| That's what I thought at first, but that's not quite right. Service Endpoint: Allows a PaaS service (that itself uses public addresses) have firewall rules for overlapping private vnet addresses. E.g.: You can have have two VMs both on 10.0.0.123 addresses (in separate VNets) using individual "Allow" rules to the target service. Essentially Azure tags the traffic at the VXLAN level with the source network ID on top of the IP address, making it a "fat IP address" that is unique within Azure and can be used in firewall rules. Private Endpoint: Makes a PaaS service appear on a private network address range instead of the default public range. This allows your on-prem firewalls to isolate your specific PaaS instance from other customers -- otherwise the traffic gets "blended in" with everyone else in the same public service tag ranges. This also allows you to use your ExpressRoute fibre links to route traffic from on-prem to the public service. In all scenarios, the traffic goes over Azure networks and/or Microsoft's private backbone. You have to go out of your way to route traffic "via the Internet". Remember: Network addresses are just numbers! Routing rules determine how they flow, and public addresses can be used on private networks. Fundamentally, all this exists just to enable the ability to firewall things. With overlapping IPv4 addresses and small shared blocks of IPv4 addresses with NAT behind them, it would be impossible otherwise. With IPv6, using firewalls would be much simpler because overlapping addresses aren't needed any more.
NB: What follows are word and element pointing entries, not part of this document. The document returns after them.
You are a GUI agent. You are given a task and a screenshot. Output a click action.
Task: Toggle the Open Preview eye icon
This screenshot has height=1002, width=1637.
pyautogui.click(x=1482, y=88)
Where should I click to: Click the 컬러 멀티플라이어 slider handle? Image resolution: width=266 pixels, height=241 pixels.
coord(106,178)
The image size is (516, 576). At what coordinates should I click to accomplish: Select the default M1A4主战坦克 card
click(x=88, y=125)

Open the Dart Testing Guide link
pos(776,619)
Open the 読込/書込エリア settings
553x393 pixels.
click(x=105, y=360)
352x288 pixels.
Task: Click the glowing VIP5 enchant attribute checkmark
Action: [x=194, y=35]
Similarly, PaaS services could trivially allocate IPv6 addresses per customer instance, so that customers could apply selective firewall rules. |
My understanding is that if you don't have a private endpoint, your traffic to an Azure cloud service won't be routed out to the "big bad internet" per-say, but it will be routed within the Azure AS as mere IP traffic.
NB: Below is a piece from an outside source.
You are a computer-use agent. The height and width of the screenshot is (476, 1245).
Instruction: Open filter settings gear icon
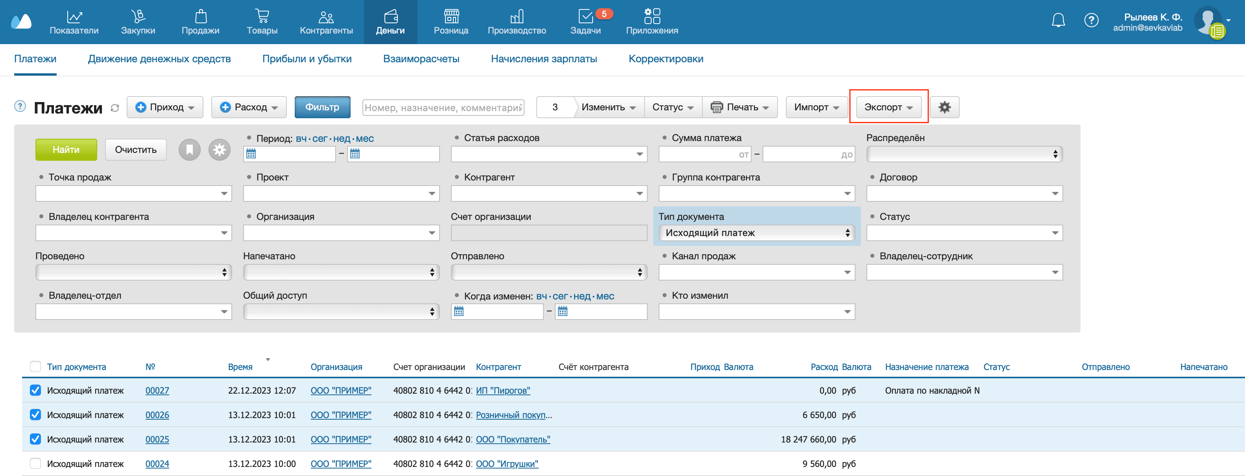click(219, 150)
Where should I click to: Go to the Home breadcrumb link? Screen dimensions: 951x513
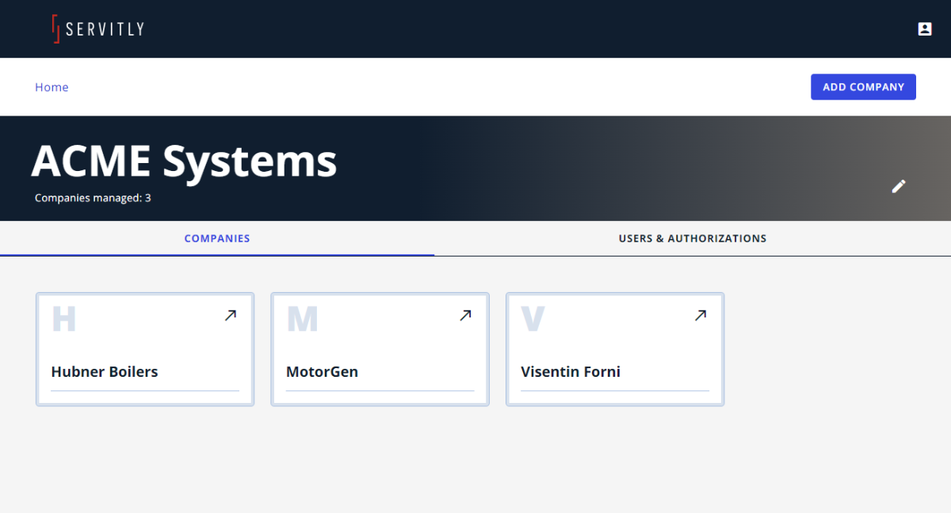click(x=52, y=87)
If you have a private endpoint to an Azure service in your virtual network, that means Azure has provisioned you a virtual NIC with some private IP address, and presumably alters DNS resolution within your network for that Azure service to resolve to the IP address of the NIC. The NIC provides (presumably encrypted) link layer transport out to the Azure service.
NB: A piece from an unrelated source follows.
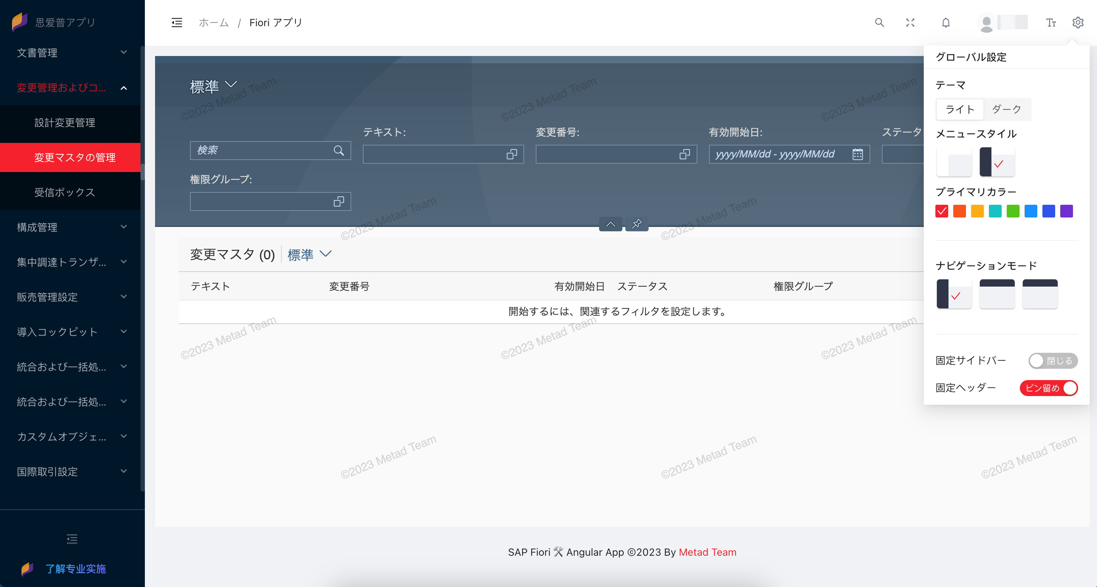Pin the filter bar with pushpin icon
Viewport: 1097px width, 587px height.
click(x=637, y=224)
Compliance for some customers may dictate that there aren't any routes out to the public IP address space from within a network. If you still need access to cloud services, private endpoints are a necessity.
All that to say, I think Private Endpoints provide more than just a means of firewalling traffic/changing the IP address associated with a service; the actual transport from client->cloud service is fundamentally different.